An epitope from Acanthamoeba castellanii induces clinical signs of autoimmune encephalomyelitis in SJL mice by molecular mimicry. (93.25)

Abstract Autoimmune responses to myelin antigens have been implicated in the pathogenesis of multiple sclerosis (MS), but the mechanisms by which the disease is initiated are unknown. Exposure to environmental microbes has been suspected to initiate the disease by generating autoreactive cells as a result of the release of new antigens, bystander activation and molecular mimicry. We have identified an epitope (aa, 83-95) from Acanthamoeba castellanii (ACA) and it induces clinical signs of experimental autoimmune encephalomyelitis (EAE) in SJL/J mice reminiscent of the disease induced with myelin proteolipid protein (PLP) 139-151 regardless of gender. By using major histocompatibility complex II / IAs tetramers, we demonstrate that both ACA 83-95 and PLP 139-151 generate antigen-specific cross-reactive CD4 T cells and the T cells secrete identical patterns of T helper (Th) 1 and Th 17 cytokines.

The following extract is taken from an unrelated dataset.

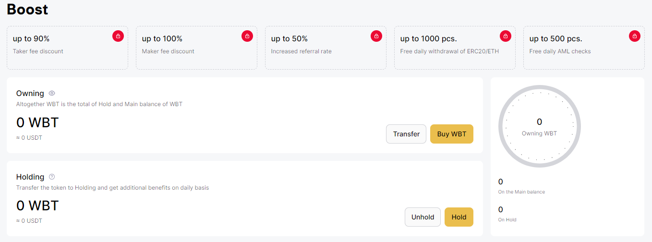Open the help icon beside Holding
This screenshot has height=242, width=652.
(52, 177)
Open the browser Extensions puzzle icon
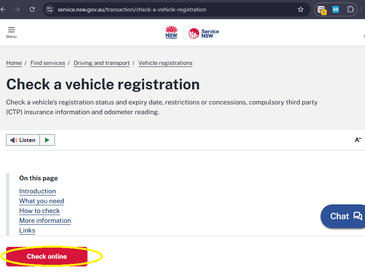This screenshot has width=365, height=275. (x=350, y=9)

However, by contrasting the differences in TCR Vβ usage, it was revealed that the T cells from mice immunized with ACA 83-95 showed a higher proportion of Vβ2+ T cells with a corresponding decrease in Vβ17a+ cells and the reverse pattern was observed in mice immunized with PLP 139-151. These results may provide insights into the pathogenesis of multiple sclerosis and ACA-induced granulomatous encephalitis.